Effects of nano-AlN and sintering atmosphere on microstructure and properties of vitrified bond

The Na2O-B2O3-SiO2 glass with low thermal expansion coefficient and melting point is suited to manufacture vitrified bond superhard grinding tool. However, its bending strength, fracture mode, and chemical durability are lower. Some additives, such as alumina, calcium and/or zinc oxides, and so on, were added in the vitrified bond in order to improve the property of grinding tool. In this work, a new additive of nano-AlN was added in Na2O-B2O3-SiO2 vitrified bond for improving microstructure and properties of the vitrified bond.

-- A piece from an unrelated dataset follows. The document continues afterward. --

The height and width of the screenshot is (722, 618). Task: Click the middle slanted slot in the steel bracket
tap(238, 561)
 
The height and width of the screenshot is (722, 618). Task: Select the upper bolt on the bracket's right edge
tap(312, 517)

The Na2O-B2O3-SiO2 vitrified bonds with and without nano-AlN were sintered at different atmosphere. The effects of nano-AlN and sintering atmosphere on the microstructure and properties of Na2O-B2O3-SiO2 vitrified bonds were investigated. The results show that the highest bending strength, impact strength, and wear resistance were obtained when the Na2O-B2O3-SiO2 with nano-AlN of 6% was sintered at argon, because nano-AlN as crystallization nucleus promotes the crystallization of α-SiO2, β-SiO2, and tridymite during sintering process. The microstructures of the crystalline phases were refined. When the vitrified bonds with nano-AlN were sintered at air, the nano-AlN powder was oxidated and decomposed into Al2O3 and gas. The decomposition of nano-AlN increases slightly the bending strength and wear resistance of the vitrified bond due to the increasing amount of crystalline phase, but the decomposition of nano-AlN increases the amount of small close pores and size of crystalline phase, which results in the decreasing of impact strength of vitrified bond.